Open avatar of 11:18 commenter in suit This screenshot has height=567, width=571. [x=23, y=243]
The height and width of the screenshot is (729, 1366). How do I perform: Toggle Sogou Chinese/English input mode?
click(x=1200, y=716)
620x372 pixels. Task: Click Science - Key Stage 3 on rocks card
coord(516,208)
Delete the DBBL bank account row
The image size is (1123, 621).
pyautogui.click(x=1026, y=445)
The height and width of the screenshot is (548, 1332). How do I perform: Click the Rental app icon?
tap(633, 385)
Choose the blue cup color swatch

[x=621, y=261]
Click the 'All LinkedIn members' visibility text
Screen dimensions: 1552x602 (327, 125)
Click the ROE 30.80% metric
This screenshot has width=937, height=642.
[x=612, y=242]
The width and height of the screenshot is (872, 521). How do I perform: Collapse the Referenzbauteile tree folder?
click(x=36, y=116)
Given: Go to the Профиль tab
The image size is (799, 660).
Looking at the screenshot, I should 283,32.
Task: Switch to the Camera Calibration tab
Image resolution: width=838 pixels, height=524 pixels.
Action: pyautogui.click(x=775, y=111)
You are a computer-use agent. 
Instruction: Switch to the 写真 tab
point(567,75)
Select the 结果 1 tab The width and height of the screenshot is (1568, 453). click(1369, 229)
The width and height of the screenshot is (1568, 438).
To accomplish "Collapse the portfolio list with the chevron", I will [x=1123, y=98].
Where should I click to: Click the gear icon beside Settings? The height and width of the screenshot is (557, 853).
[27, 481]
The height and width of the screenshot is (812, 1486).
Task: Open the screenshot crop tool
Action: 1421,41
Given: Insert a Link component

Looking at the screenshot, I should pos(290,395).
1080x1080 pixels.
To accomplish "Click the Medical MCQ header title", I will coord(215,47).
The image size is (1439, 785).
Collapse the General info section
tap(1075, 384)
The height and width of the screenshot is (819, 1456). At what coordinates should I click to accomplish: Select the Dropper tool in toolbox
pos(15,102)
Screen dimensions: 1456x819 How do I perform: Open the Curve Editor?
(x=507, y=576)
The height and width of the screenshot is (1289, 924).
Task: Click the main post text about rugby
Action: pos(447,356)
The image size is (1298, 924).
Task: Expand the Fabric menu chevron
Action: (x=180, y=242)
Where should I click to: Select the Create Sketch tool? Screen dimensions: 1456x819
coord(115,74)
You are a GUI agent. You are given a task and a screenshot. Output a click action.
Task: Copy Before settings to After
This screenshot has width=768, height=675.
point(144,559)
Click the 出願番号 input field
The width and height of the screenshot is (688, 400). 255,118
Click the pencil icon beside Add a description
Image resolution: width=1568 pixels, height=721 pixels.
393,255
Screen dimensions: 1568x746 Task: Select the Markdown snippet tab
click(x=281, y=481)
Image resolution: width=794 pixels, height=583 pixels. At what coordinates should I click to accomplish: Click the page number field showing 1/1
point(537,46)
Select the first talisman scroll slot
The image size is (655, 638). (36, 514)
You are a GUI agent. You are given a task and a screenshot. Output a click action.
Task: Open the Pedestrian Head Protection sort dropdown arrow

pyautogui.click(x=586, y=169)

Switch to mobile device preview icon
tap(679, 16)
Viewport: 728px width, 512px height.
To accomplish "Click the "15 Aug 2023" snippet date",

· · ·

# What you will do
Repeat each of the items above word for word.

# Solution
Open avatar of 11:18 commenter in suit This screenshot has height=567, width=571. [x=23, y=243]
The height and width of the screenshot is (729, 1366). How do I perform: Toggle Sogou Chinese/English input mode?
click(x=1200, y=716)
620x372 pixels. Task: Click Science - Key Stage 3 on rocks card
coord(516,208)
Delete the DBBL bank account row
The image size is (1123, 621).
pyautogui.click(x=1026, y=445)
The height and width of the screenshot is (548, 1332). How do I perform: Click the Rental app icon?
tap(633, 385)
Choose the blue cup color swatch

[x=621, y=261]
Click the 'All LinkedIn members' visibility text
Screen dimensions: 1552x602 (327, 125)
Click the ROE 30.80% metric
This screenshot has width=937, height=642.
[x=612, y=242]
The width and height of the screenshot is (872, 521). How do I perform: Collapse the Referenzbauteile tree folder?
click(x=36, y=116)
Given: Go to the Профиль tab
The image size is (799, 660).
Looking at the screenshot, I should 283,32.
Task: Switch to the Camera Calibration tab
Image resolution: width=838 pixels, height=524 pixels.
Action: pyautogui.click(x=775, y=111)
You are a computer-use agent. 
Instruction: Switch to the 写真 tab
point(567,75)
Select the 结果 1 tab The width and height of the screenshot is (1568, 453). click(1369, 229)
The width and height of the screenshot is (1568, 438).
To accomplish "Collapse the portfolio list with the chevron", I will [x=1123, y=98].
Where should I click to: Click the gear icon beside Settings? The height and width of the screenshot is (557, 853).
[27, 481]
The height and width of the screenshot is (812, 1486).
Task: Open the screenshot crop tool
Action: 1421,41
Given: Insert a Link component

Looking at the screenshot, I should pos(290,395).
1080x1080 pixels.
To accomplish "Click the Medical MCQ header title", I will coord(215,47).
The image size is (1439, 785).
Collapse the General info section
tap(1075, 384)
The height and width of the screenshot is (819, 1456). At what coordinates should I click to accomplish: Select the Dropper tool in toolbox
pos(15,102)
Screen dimensions: 1456x819 How do I perform: Open the Curve Editor?
(x=507, y=576)
The height and width of the screenshot is (1289, 924).
Task: Click the main post text about rugby
Action: pos(447,356)
The image size is (1298, 924).
Task: Expand the Fabric menu chevron
Action: (x=180, y=242)
Where should I click to: Select the Create Sketch tool? Screen dimensions: 1456x819
coord(115,74)
You are a GUI agent. You are given a task and a screenshot. Output a click action.
Task: Copy Before settings to After
This screenshot has width=768, height=675.
point(144,559)
Click the 出願番号 input field
The width and height of the screenshot is (688, 400). 255,118
Click the pencil icon beside Add a description
Image resolution: width=1568 pixels, height=721 pixels.
393,255
Screen dimensions: 1568x746 Task: Select the Markdown snippet tab
click(x=281, y=481)
Image resolution: width=794 pixels, height=583 pixels. At what coordinates should I click to accomplish: Click the page number field showing 1/1
point(537,46)
Select the first talisman scroll slot
The image size is (655, 638). (36, 514)
You are a GUI agent. You are given a task and a screenshot. Output a click action.
Task: Open the Pedestrian Head Protection sort dropdown arrow

pyautogui.click(x=586, y=169)

Switch to mobile device preview icon
tap(679, 16)
Viewport: 728px width, 512px height.
To accomplish "Click the "15 Aug 2023" snippet date",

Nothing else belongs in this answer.